Fort Hunter Liggett
|Fort Hunter Liggett|
|Monterey County, California, USA|
A public hotel within Fort Hunter Liggett
|Type||Training Reservation/military base|
|Owner||United States Army|
|Condition||Active, in use|
|Colonel Charles R. Bell Jr.|
|Garrison||80th Division (IT)|
91st Training Division (Operations)
Fort Hunter Liggett (US Army Garrison, Fort Hunter Liggett (USAG, FHL)), named after General Hunter Liggett in 1941, is a United States Army fort in southern Monterey County, California, about 250 miles (400 km) north of Los Angeles and 150 miles (240 km) south of San Francisco. The fort is primarily used as a training facility, where activities such as field maneuvers and live fire exercises are performed. It is roughly 25 miles northwest of Camp Roberts, California.
The Salinas Valley is the fort's northern border, the Santa Lucia Mountains bound it on the east, Los Padres National Forest on the west and the Monterey and San Luis Obispo County line on the south. The fort originally comprised 200,000 acres (81,000 ha), but even at its present size of 167,000 acres (68,000 ha), it is the largest United States Army Reserve command post.

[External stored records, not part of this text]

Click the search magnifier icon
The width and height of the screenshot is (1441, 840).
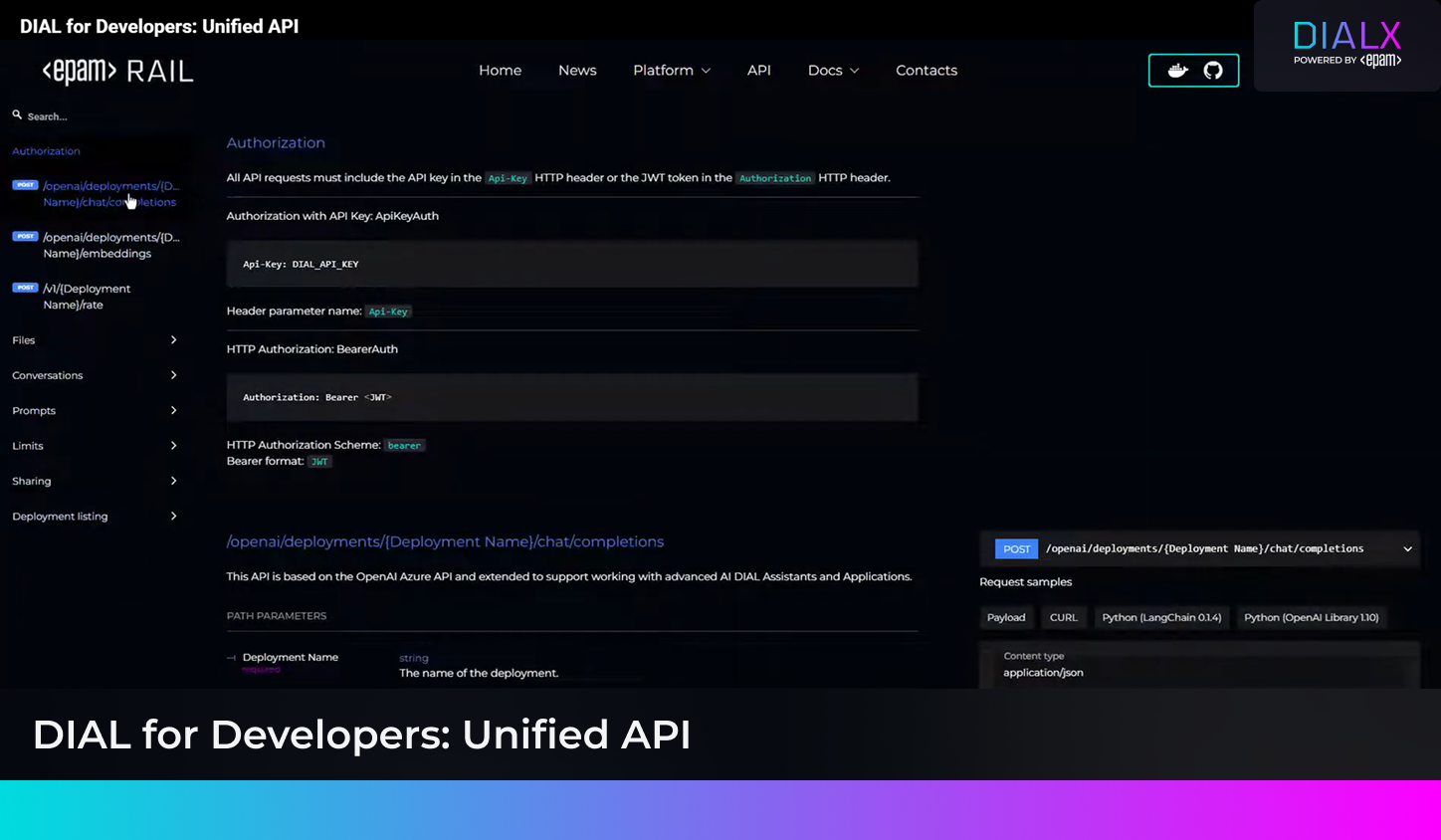pos(17,115)
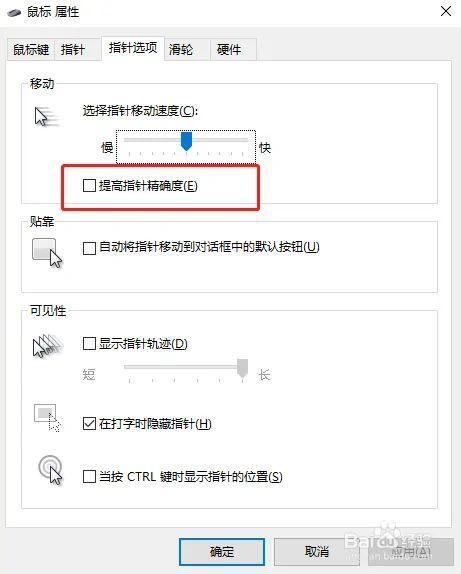Screen dimensions: 461x574
Task: Click the pointer speed motion icon
Action: click(x=46, y=117)
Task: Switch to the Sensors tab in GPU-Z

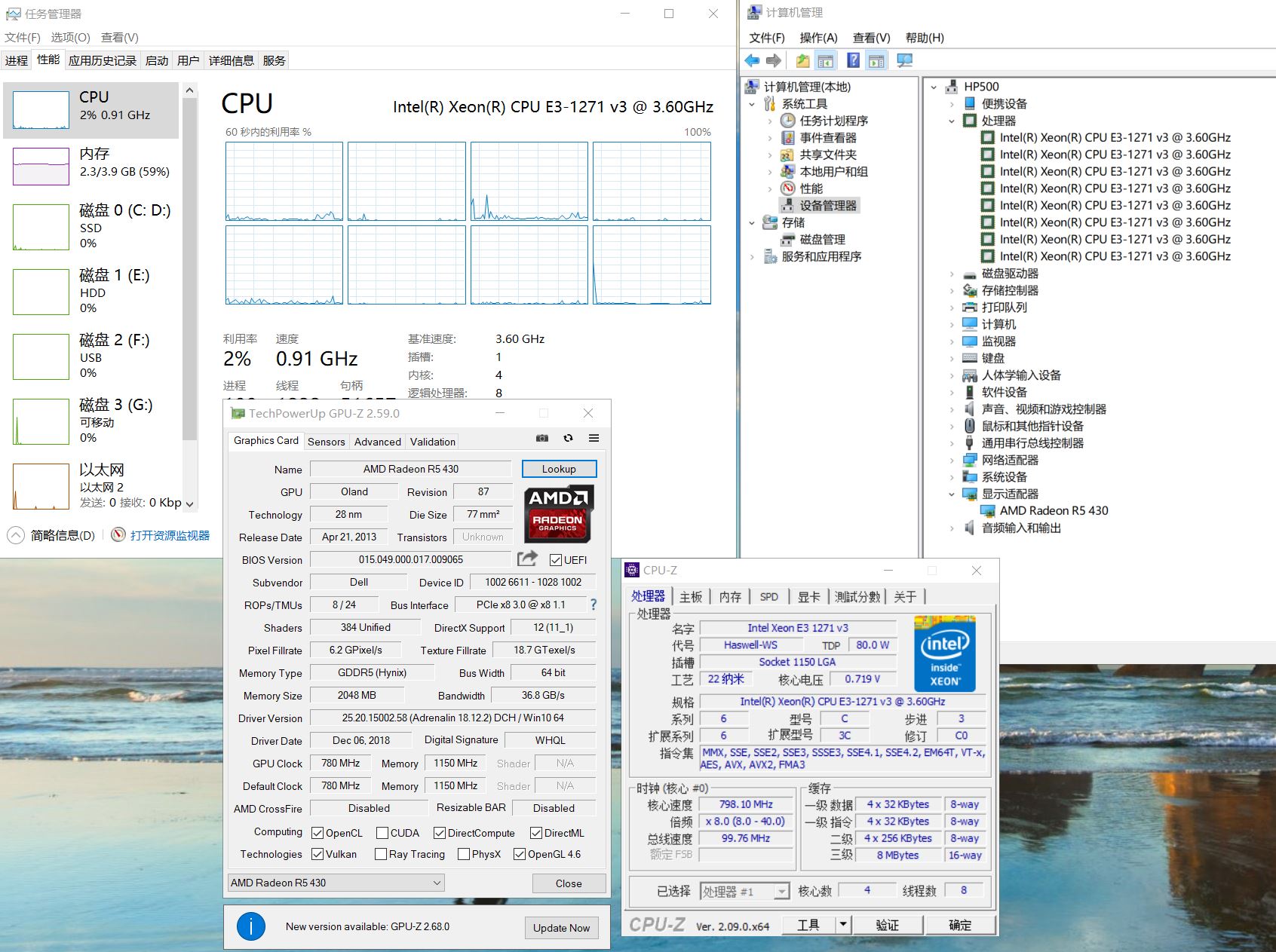Action: point(326,442)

Some of the land, 52 acres (21 ha), was given to Mission San Antonio de Padua, bringing its size to 85 acres (34 ha). Additionally, land has been traded between the United States Forest Service, which owns the adjacent Los Padres National Forest, and the Army. Junipero Serra Peak is to the north and Bald Mountain to the south. The fort also contains the headwaters of the Nacimiento River and San Antonio River. The opening helicopter scene of We Were Soldiers was filmed at the old Bailey Bridge spanning the San Antonio.
There is an historic hotel on the Post known as The Hacienda (Milpitas Ranchhouse) which serves the general public and can be used as guest housing by military personnel, and as available, to the public. The "west wing" of The Hacienda has also served as the Installation Commander's Quarters during various periods. A short distance past the old main gate, there is a road to the southwest which goes to what is known as the "Primitive Campgrounds". There are some camper trailers there, and some water spigots around the site. There is also a central restroom on the site and a store. Near that area is a lot that has several used FEMA trailers stored.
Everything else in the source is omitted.